The Canadian Press

MRSA rates continue steady climb upward, new Canadian data show

Thu Mar 27, 3:06 AM

By Helen Branswell, The Canadian Press

TORONTO - Antibiotic resistant Staph bacteria cost an estimated 2,300 Canadians their lives in 2006 and added a whopping $200 million to $250 million to the country's health-care bill, figures extrapolated from newly released national detection rates suggest.

They also suggest Canadian hospitals saw 29,000 new patients carrying methicillin-resistant Staphylococcus aureus bacteria in 2006, of whom 11,700 had new MRSA infections. (The remainder would have been carrying the bacteria on their skin or in their nostrils.)

Those figures were calculated based on detection rates for MRSA gathered through a national surveillance program which drew data from 48 hospitals. Because of the mix of health-care institutions in the surveillance program, the data are thought to reflect the situation in Canadian hospitals in general.

Dr. Andrew Simor, a Toronto infectious diseases expert who co-chairs the surveillance program, calculated the extrapolations.

The 2006 figures show a slow and steady increase over previous years, he said of the data, contained in a report issued Thursday by the Public Health Agency of Canada.

"I think it's a mixed story. There's good news and there's bad news," said Simor, chief microbiologist at Toronto's Sunnybrook Health Sciences Centre.

"The good news is our rates remain substantially less than what is seen in the United States and many other parts of the world. No question about that - that's good news."

"The bad news is despite our best efforts we've not yet been able to control the spread of MRSA in our hospitals and there is a continued and steady increase that has taken place, albeit at a slower rate than is seen south of the border. Nonetheless, this is of concern."

The director general of the Public Health Agency's centre for communicable diseases and infection control said more needs to be done to battle MRSA, which is the most common and most important, from a disease and cost point of view, of the antibiotic resistant organisms that plague Canadian hospitals.

"It just speaks to the fact that antimicrobial resistance is just a reality in today's world," said Dr. Howard Njoo.

"And it's something we need to address. Because it's not just a hospital or health care-based issue or problem. It's something in the wider community."

The report reveals the hospitals in the surveillance network detected 5,787 new MRSA cases in 2006, 62 per cent of which were thought to have been acquired in network hospitals. Fifteen per cent were believed to have been so-called community acquired MRSA. The remainder would have been acquired in long-term care facilities, hospitals outside the network or were of unknown origin.

The rate of community acquired MRSA has virtually doubled in this country in the last five years, Simor said. The main strain of the bacteria found to be spreading in non-hospital settings often causes hard-to-heal skin infections but can also trigger life-threatening pneumonias and bloodstream infections.
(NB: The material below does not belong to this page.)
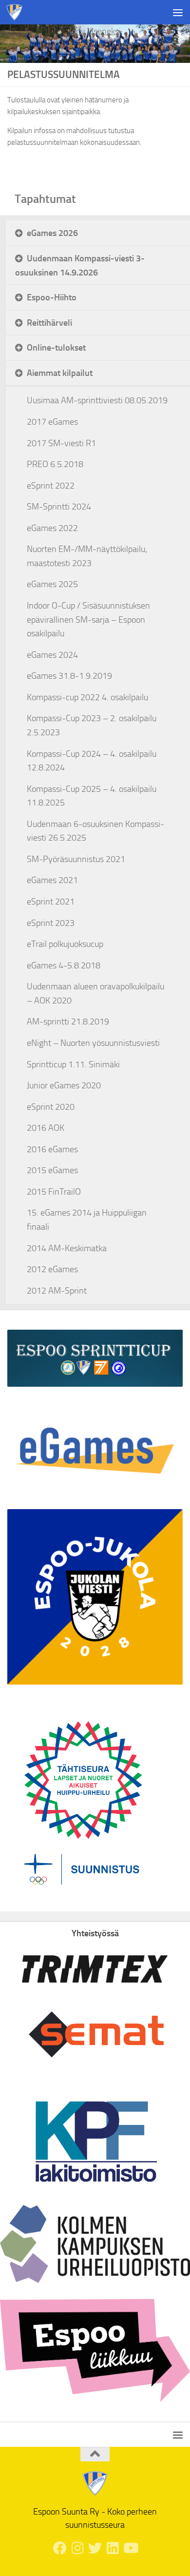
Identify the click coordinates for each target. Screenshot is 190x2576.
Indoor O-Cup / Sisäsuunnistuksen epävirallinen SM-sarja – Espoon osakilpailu (88, 619)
The spread of MRSA bacteria outside of the walls of hospitals, among people who don't fit the traditional risk profile for acquisition of the bacteria, is seen as an alarming trend by infectious disease experts.

This report doesn't assess the scope of that problem as it only captures community acquired cases where the infection was so severe the patient needed to seek hospital care. People who were cared for by family doctors or in clinics would not be reflected in these numbers.

But the hints it does contain about MRSA outside of hospital settings worries Dr. John Conly, head of the department of medicine at the University of Calgary and a researcher who has been chronicling the spread of community acquired MRSA in that city.

Where a few years ago community acquired MRSA was only seen in the marginalized groups - the homeless, drug users, sex workers and prison inmates - it is now seen further afield, Conly said.

"It's spilled outside of the marginalized groups. We're seeing now probably 20 per cent to 30 per cent where we have no logical explanation" for the infection, he said.

In the United States, where the MRSA problem is more acute, the community strains have started to displace hospital strains in hospitals in some of the hardest hit areas. That phenomenon has started to be seen in Canada, Simor and Conly said, but at this point it's occurring in small clusters.

The report showed that the rate of new MRSA detections in hospitals - which includes both people with MRSA infections and those carrying it without symptoms - was 8.04 per 1,000 hospital admissions. Looked at another way, it was 10.16 cases per 10,000 patient days in hospital.

In 1995, when national data on MRSA was first collected, the rate per 1,000 admissions was less than one per cent. Except for a slight dip in 2001, when the rate was just under four cases per 1,000 admissions, the yearly rate has slowly but relentlessly risen.

Comparing the rates to those seen elsewhere is difficult because of differences in the way data are collected, said Dr. William Jarvis, a U.S. infection control consultant who used to head the division of hospital infections at the Centers for Disease Control in Atlanta.

But the graphs contained in the report tell the tale, he said.

"If the numbers are going up, you need to do more (in terms of infection control)," Jarvis insisted.